▶ Assigned task
From the first line of the data below through the line holding "Open the Банк данных tab", write out each line exactly as it stands.

▶ The data
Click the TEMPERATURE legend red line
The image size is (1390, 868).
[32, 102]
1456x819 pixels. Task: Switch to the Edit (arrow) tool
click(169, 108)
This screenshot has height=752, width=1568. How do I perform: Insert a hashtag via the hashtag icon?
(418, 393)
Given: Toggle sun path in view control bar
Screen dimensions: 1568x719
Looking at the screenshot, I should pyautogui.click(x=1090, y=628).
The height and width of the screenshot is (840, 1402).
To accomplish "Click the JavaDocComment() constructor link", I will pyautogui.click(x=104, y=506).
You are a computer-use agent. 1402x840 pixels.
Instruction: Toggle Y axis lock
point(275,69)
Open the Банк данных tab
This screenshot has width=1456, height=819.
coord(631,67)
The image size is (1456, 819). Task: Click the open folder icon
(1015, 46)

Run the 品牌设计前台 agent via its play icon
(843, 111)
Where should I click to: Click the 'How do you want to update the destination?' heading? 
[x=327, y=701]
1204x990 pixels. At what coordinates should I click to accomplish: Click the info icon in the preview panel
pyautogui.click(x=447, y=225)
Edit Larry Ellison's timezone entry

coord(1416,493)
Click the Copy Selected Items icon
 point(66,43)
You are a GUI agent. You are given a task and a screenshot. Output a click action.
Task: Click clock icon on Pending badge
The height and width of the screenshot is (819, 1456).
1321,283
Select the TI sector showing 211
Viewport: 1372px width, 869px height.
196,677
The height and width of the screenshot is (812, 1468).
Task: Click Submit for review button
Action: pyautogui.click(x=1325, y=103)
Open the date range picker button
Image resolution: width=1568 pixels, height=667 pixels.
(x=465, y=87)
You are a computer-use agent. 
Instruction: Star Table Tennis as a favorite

▶ Your solution
Click the TEMPERATURE legend red line
The image size is (1390, 868).
[32, 102]
1456x819 pixels. Task: Switch to the Edit (arrow) tool
click(169, 108)
This screenshot has height=752, width=1568. How do I perform: Insert a hashtag via the hashtag icon?
(418, 393)
Given: Toggle sun path in view control bar
Screen dimensions: 1568x719
Looking at the screenshot, I should pyautogui.click(x=1090, y=628).
The height and width of the screenshot is (840, 1402).
To accomplish "Click the JavaDocComment() constructor link", I will pyautogui.click(x=104, y=506).
You are a computer-use agent. 1402x840 pixels.
Instruction: Toggle Y axis lock
point(275,69)
Open the Банк данных tab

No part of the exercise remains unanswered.